(Work to do)
Update the lines that begin at the one containing "You are a computer-use agent." and continue through the end of the records, replacing "column header" with "table heading" and leaving everything else unchanged. Omit the pictures from your answer.

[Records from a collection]
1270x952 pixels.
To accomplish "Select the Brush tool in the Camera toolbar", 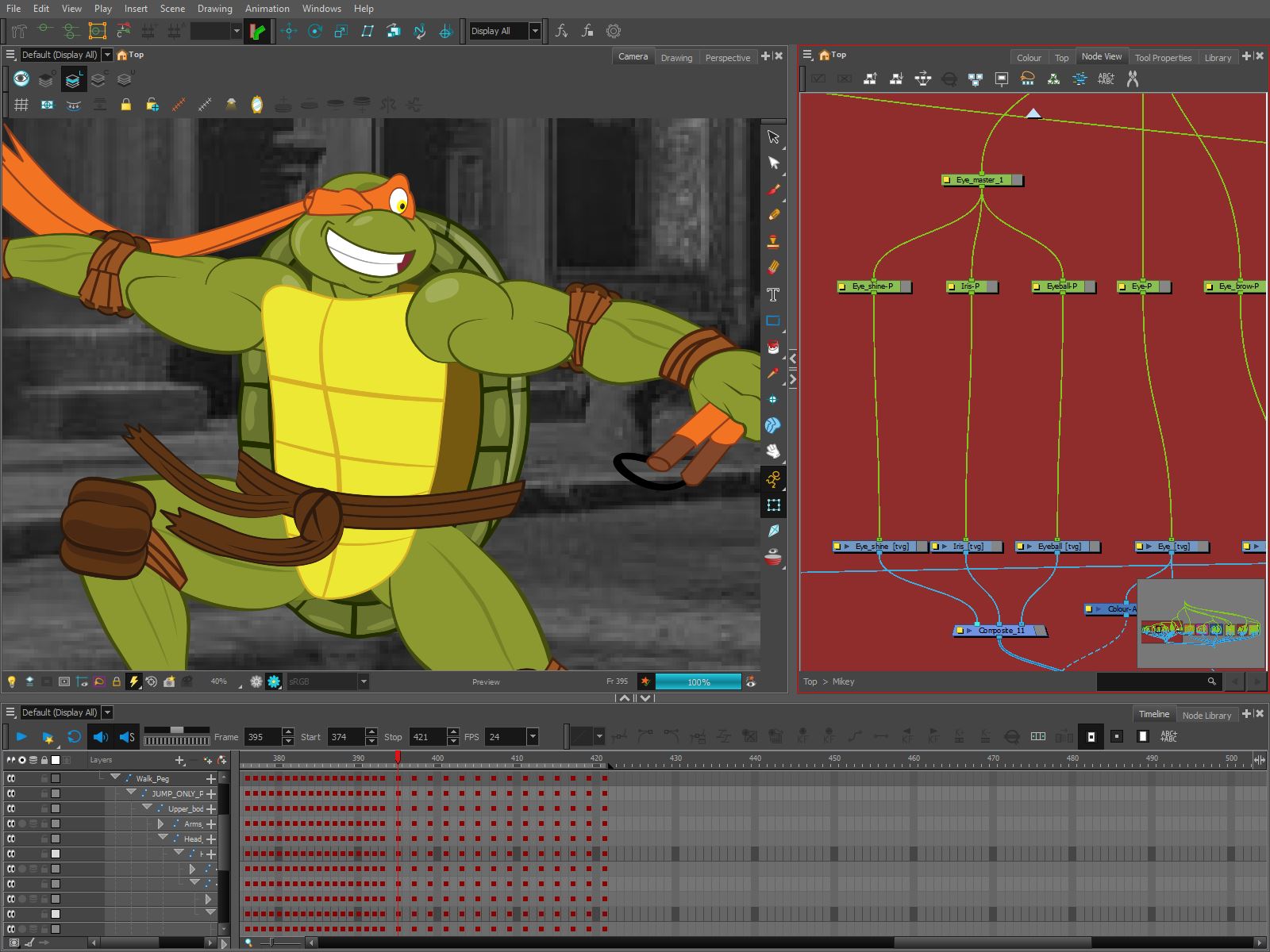I will [x=773, y=189].
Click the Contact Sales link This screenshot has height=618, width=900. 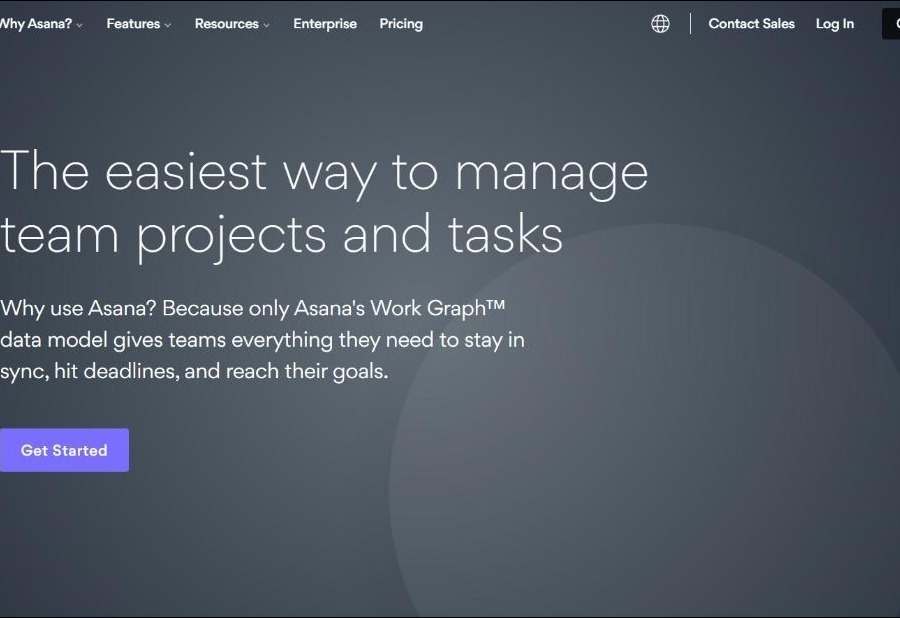(x=751, y=24)
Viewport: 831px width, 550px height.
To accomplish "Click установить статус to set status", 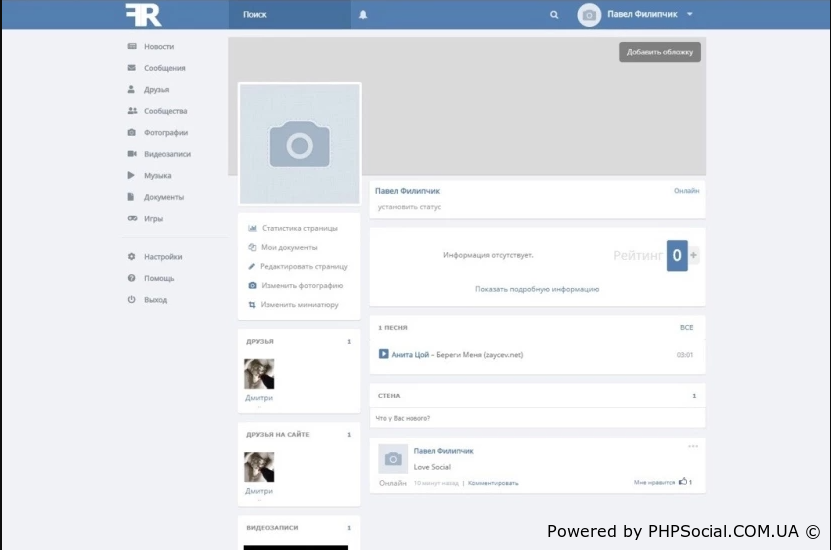I will click(409, 207).
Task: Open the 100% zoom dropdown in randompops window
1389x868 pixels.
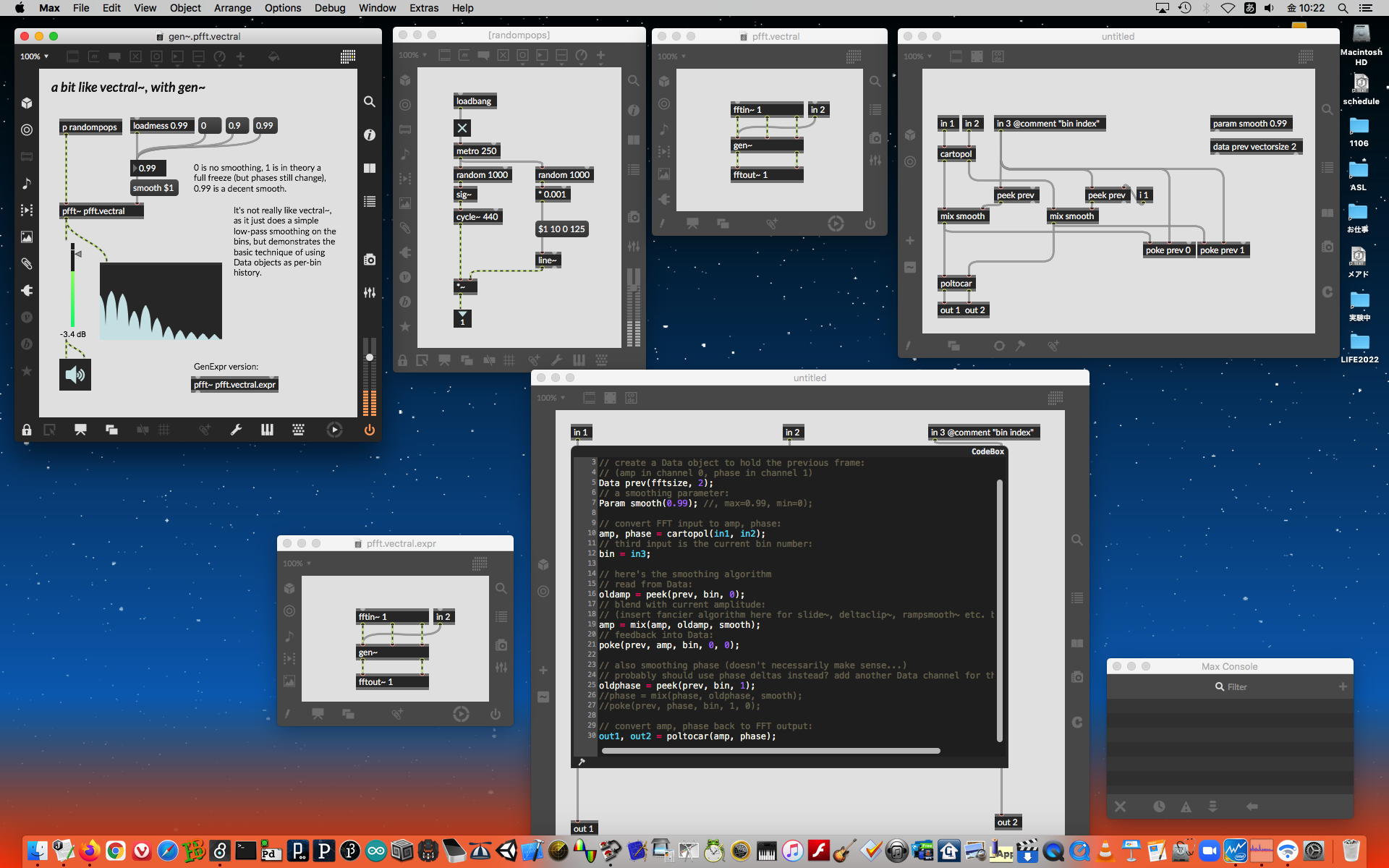Action: pyautogui.click(x=413, y=55)
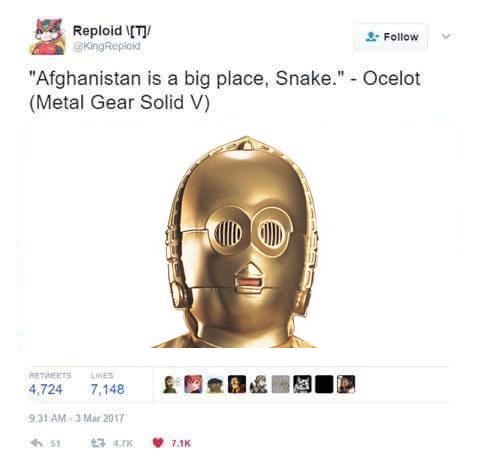Screen dimensions: 480x464
Task: Visit the @KingReploid handle link
Action: click(107, 46)
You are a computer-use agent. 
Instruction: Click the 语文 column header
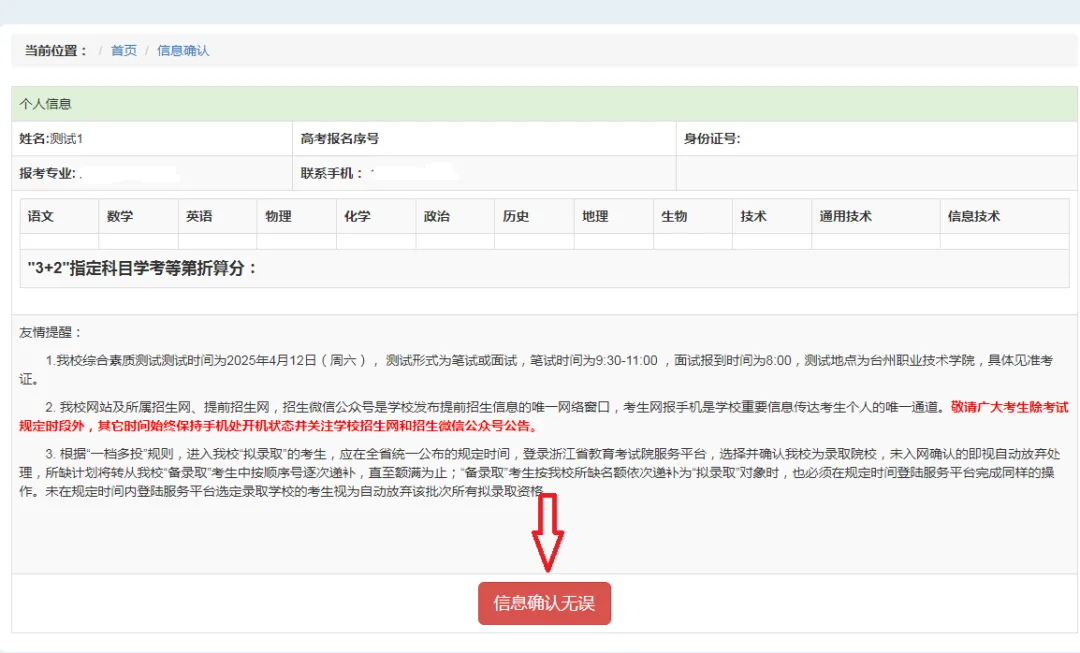[41, 216]
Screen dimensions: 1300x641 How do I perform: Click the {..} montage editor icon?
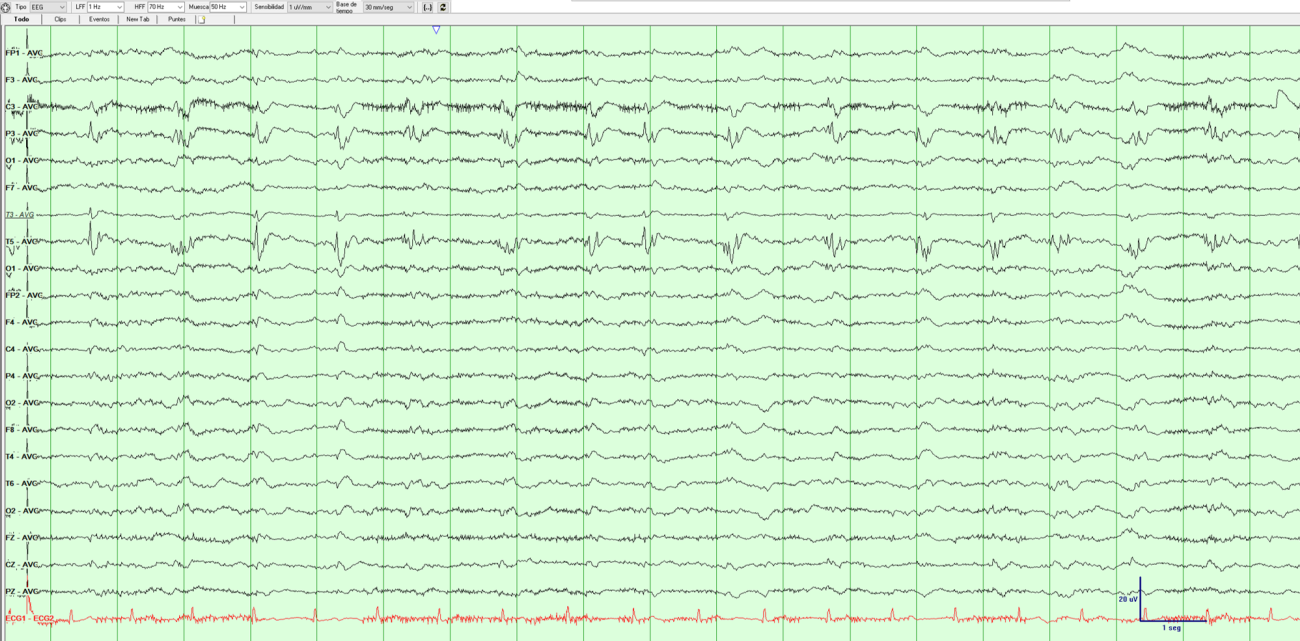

(Final answer)
You are a computer-use agent. 
Instruction: Click the 语文 table heading
[41, 216]
Screen dimensions: 1300x641 How do I perform: Click the {..} montage editor icon?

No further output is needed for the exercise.